§ **Problem**:
Transcribe the listing below from its opening line up to and including the line that contains "17. The Soulful"; reproduce nothing else.

§ **Supplied material**:
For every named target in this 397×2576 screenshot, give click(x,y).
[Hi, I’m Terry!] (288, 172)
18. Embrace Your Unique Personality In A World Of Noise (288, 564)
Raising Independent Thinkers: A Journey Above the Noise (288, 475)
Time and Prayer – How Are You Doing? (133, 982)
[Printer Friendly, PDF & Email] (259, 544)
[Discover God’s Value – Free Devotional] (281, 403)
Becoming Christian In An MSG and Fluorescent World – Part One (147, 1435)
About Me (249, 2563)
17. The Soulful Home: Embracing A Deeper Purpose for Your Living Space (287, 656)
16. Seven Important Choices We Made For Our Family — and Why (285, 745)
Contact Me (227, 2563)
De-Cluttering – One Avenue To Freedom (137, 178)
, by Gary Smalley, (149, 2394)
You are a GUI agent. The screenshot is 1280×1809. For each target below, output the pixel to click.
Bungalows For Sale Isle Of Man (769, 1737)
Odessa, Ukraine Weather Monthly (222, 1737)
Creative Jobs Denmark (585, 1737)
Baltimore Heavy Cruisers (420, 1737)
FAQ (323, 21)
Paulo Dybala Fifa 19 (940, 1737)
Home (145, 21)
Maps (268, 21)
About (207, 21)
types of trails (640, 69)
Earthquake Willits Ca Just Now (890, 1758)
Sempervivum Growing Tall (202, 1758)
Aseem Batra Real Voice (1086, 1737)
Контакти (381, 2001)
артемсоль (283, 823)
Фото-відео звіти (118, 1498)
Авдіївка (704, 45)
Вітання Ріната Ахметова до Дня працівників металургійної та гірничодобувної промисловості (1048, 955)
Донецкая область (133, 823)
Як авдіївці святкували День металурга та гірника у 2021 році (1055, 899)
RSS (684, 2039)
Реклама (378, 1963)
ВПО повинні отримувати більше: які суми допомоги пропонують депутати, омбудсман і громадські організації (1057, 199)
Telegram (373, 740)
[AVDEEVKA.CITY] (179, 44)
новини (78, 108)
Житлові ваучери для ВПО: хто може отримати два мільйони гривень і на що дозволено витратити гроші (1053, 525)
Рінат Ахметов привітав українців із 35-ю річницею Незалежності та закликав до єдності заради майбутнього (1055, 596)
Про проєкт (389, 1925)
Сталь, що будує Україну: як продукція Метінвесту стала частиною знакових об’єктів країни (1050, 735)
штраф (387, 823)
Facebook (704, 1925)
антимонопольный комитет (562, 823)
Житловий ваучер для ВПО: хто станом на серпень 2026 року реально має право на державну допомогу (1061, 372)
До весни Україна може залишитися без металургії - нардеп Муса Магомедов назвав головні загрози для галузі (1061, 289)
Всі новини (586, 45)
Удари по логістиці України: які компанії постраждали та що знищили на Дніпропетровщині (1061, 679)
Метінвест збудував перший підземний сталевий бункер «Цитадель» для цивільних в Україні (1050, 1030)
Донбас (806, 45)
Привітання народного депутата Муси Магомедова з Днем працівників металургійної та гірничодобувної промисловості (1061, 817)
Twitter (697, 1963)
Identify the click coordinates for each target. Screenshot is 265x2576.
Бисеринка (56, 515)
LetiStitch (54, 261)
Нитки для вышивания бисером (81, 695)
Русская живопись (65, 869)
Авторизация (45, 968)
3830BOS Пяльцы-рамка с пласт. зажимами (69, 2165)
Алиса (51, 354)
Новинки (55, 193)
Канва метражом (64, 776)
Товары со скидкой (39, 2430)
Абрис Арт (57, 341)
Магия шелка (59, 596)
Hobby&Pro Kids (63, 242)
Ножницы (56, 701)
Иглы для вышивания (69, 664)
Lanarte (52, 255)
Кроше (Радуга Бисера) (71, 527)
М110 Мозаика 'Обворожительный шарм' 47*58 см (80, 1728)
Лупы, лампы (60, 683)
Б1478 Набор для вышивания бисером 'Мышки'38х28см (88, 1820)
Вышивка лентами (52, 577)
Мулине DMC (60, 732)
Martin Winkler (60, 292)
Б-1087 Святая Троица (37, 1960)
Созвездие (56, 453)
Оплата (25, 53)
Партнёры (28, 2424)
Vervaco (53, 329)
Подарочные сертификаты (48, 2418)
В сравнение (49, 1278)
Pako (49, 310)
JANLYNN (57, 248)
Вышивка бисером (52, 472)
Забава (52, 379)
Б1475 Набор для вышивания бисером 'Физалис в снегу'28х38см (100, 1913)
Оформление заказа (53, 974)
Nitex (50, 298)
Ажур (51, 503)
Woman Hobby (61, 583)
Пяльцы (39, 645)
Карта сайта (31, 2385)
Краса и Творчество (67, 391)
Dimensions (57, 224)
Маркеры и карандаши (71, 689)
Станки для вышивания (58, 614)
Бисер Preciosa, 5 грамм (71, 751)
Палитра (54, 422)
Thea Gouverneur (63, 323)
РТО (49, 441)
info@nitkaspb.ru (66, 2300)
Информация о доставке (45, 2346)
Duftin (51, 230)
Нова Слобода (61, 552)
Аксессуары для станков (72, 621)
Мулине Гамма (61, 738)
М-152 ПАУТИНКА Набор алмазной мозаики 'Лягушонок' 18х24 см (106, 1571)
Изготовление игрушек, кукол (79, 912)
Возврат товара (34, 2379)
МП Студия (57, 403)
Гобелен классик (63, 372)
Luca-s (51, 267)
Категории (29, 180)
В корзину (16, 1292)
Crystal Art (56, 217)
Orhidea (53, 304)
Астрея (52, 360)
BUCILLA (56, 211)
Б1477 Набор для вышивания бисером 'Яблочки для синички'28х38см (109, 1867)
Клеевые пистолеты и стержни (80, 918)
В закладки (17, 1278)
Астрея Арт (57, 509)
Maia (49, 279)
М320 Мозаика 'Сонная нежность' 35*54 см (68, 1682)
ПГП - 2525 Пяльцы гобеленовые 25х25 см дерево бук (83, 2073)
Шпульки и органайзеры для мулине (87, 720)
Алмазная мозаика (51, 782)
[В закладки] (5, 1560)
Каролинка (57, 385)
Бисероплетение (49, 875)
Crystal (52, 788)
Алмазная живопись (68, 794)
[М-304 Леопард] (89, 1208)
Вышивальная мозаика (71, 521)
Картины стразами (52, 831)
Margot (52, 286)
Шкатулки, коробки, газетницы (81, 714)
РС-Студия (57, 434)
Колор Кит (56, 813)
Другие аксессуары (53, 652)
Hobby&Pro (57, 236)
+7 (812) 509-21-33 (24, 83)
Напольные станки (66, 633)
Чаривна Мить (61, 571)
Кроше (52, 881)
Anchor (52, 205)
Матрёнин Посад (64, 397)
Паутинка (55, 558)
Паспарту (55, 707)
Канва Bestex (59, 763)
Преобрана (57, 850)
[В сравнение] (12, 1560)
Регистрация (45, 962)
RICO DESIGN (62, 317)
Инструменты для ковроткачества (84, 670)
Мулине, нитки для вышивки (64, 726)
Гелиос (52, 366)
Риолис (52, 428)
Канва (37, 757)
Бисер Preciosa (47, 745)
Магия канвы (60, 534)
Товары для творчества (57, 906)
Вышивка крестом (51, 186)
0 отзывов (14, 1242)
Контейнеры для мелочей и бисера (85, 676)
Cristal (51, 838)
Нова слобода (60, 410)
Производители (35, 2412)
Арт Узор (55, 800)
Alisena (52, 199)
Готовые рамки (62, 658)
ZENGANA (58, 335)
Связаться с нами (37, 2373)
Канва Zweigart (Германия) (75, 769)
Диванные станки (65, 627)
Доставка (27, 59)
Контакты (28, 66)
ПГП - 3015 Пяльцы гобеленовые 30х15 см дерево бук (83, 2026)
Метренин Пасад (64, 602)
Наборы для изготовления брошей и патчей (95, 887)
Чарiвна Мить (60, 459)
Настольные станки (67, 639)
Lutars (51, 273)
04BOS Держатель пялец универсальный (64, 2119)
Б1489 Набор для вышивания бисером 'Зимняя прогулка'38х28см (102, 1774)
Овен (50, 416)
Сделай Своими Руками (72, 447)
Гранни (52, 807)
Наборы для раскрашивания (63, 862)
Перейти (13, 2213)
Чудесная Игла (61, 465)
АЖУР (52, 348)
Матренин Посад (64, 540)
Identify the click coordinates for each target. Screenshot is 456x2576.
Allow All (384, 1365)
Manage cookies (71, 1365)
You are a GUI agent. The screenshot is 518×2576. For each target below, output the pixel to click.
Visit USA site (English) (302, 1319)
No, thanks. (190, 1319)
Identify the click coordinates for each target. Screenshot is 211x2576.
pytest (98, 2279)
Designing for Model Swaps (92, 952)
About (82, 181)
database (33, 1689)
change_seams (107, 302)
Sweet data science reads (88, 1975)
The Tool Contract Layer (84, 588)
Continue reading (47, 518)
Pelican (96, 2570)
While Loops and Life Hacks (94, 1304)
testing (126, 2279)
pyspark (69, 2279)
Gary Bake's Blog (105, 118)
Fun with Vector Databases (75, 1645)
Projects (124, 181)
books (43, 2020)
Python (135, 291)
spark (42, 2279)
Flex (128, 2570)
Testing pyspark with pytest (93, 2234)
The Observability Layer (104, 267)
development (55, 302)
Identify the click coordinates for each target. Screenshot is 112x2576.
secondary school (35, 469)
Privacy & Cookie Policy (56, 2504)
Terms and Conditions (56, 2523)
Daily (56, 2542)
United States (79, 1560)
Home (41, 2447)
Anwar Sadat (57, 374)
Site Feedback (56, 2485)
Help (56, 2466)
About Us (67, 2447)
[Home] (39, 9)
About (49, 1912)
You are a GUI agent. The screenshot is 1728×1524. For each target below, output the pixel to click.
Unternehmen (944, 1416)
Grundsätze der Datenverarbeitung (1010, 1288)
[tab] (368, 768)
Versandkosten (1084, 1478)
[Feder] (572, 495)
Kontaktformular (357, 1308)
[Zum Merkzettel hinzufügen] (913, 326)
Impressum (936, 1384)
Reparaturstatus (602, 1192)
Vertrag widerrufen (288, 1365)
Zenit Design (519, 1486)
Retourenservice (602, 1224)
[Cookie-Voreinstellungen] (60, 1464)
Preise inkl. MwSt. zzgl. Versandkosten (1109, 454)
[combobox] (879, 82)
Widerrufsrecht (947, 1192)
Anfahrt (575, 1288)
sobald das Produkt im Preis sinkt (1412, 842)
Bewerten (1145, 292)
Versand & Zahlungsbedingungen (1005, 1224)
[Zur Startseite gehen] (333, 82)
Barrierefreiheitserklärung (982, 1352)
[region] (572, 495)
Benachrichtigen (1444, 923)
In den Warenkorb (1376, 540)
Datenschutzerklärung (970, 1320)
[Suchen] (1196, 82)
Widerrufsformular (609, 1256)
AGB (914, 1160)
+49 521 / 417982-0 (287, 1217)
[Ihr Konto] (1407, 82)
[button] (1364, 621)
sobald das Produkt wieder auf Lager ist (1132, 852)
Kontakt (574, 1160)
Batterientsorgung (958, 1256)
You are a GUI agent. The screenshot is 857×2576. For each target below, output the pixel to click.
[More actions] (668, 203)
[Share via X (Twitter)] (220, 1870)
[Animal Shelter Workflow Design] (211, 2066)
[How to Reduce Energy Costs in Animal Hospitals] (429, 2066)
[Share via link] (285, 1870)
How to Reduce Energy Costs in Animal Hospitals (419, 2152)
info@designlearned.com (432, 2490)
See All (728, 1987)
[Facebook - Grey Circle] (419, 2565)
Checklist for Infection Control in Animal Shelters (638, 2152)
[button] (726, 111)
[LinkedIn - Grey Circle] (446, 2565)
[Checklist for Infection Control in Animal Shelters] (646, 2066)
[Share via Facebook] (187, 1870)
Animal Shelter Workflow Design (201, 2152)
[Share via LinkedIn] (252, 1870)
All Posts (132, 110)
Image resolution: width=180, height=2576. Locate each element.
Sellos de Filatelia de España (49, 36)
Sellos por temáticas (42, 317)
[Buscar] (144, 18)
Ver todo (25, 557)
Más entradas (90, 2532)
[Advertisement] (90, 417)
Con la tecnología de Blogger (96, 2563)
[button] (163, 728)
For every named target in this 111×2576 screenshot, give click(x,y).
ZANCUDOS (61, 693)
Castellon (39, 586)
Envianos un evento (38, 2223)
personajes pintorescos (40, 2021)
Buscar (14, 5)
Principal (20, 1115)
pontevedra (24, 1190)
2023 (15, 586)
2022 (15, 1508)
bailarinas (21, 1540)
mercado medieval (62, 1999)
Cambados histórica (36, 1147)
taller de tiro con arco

§ **Your response**:
For every named target in this 397×2576 screenshot, give click(x,y).
[Hi, I’m Terry!] (288, 172)
18. Embrace Your Unique Personality In A World Of Noise (288, 564)
Raising Independent Thinkers: A Journey Above the Noise (288, 475)
Time and Prayer – How Are You Doing? (133, 982)
[Printer Friendly, PDF & Email] (259, 544)
[Discover God’s Value – Free Devotional] (281, 403)
Becoming Christian In An MSG and Fluorescent World – Part One (147, 1435)
About Me (249, 2563)
17. The Soulful Home: Embracing A Deeper Purpose for Your Living Space (287, 656)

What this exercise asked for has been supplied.